Part 2b: Content Summary Construction
After you obtained one document sample for each category node under which you classified a given database, you will build a "topic content summary" associated with each such sample. The topic content summary will contain a list of all the words that appear in the associated document sample, and their document frequency in the sample (i.e., the number of documents in the sample that contain each word). Your program should output each topic content summary to a text file, containing all the words in the sample -in dictionary order- together with their respective document frequencies. (Note that you do not have to implement the absolute-frequency computation strategy that we briefly discussed in class, but rather just compute the document frequency of a word simply as the number of documents in the sample that contain that word.)
For example, if the site diabetes.org was classified under category "Health" then your program should output two files: Root-diabetes.org.txt, with the topic content summary sample-Root-diabetes.org, and Health-diabetes.org.txt, with the topic content summary sample-Health-diabetes.org.

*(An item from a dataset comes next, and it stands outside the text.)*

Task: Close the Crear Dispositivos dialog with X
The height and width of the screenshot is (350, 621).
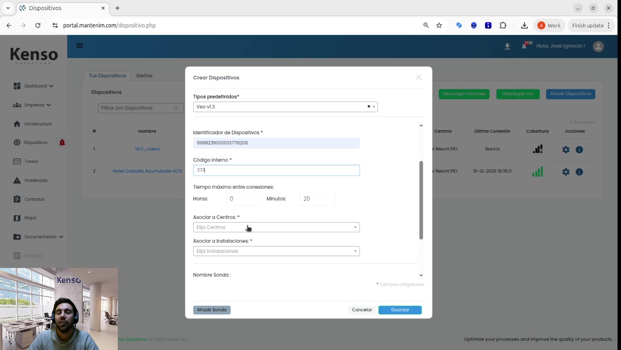Action: pyautogui.click(x=418, y=77)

The sample-Root-diabetes.org content summary is based on all the documents retrieved by "Root"-level queries plus all the documents retrieved by "Health"-level queries (see Part 2a), because "Health" is a subcategory of "Root." In contrast, the sample-Health-diabetes.org content summary is based only on all the documents retrieved by "Health"-level queries.

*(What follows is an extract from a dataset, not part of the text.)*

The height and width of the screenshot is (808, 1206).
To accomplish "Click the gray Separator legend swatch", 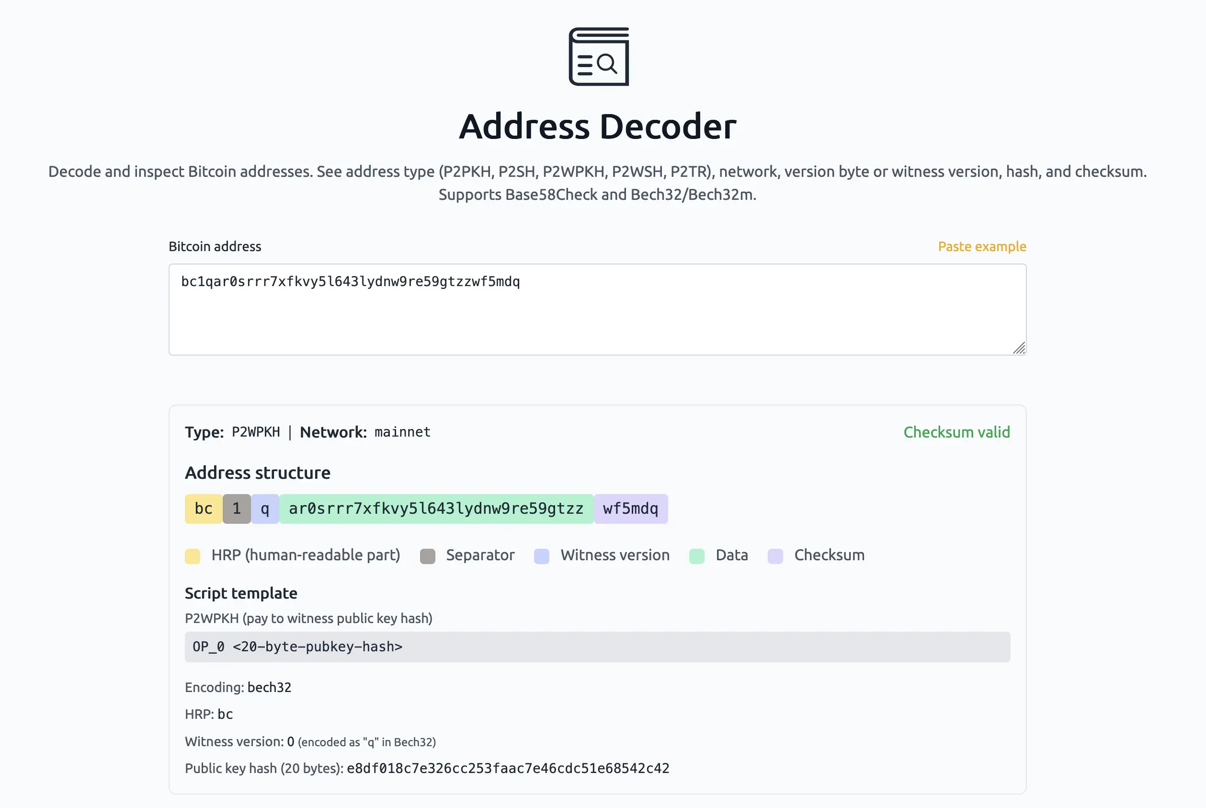I will click(x=427, y=556).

To extract the text of a page, you can use the command "lynx --dump", available on the CS machines. Any part of the text after the "References" line should be ignored. Also any text within brackets "[....]" should be ignored. Any character not in the English alphabet should be treated as a word separator, and the words are case-insensitive. Alternatively, you can directly use or adapt our Java script, available here. This script converts an HTML document to lowercase, treats any character not in the English alphabet as a word separator, and then returns the set of words that appear in the document.
Note: You do not have to output content summaries for level 2 categories (i.e., for leaf categories), as there are no additional queries performed at this level.
The README file will determine part of your grade for the project. The rest of the grade will be determined by the accuracy of your implementation of both parts of the project. We will test your project for the test databases above as well as for other (undisclosed) databases.
We have created a reference implementation for this project. To
run the reference implementation from a directory where you
have write permission, do:
/home/gravano/6111/Html/Proj2/bin/run.sh <BING_ACCOUNT_KEY> <t_es> <t_ec> <host>
The reference implementation will return the classification of the <host> Web site and will create the required content summaries. The output files will be created in the directory from which you run the reference implementation. Each line in a content summary has the following format:
Your program does not have to output the <number of matches> field.
Also, note that our reference implementation includes multiple-word entries, corresponding to multiple-word query probes. The line for a multiple-word query in a database content summary has zero as the frequency in the document sample (it is tricky to define "frequency" for multiple words that should not necessarily be considered as a phrase), followed by the number of matches for the query in the database. For example, a content summary line eating protein#0.0#1.0 corresponds to query probe [eating protein] and indicates that this query had exactly one match in the database in question. For your implementation, you have a choice: (a) you can include such multiple-word entries, just as we do in our reference implementation; alternatively, (b) you can decide not to include such multiple-word information in the content summaries. Either choice is fine, but you should specify your choice in your README file.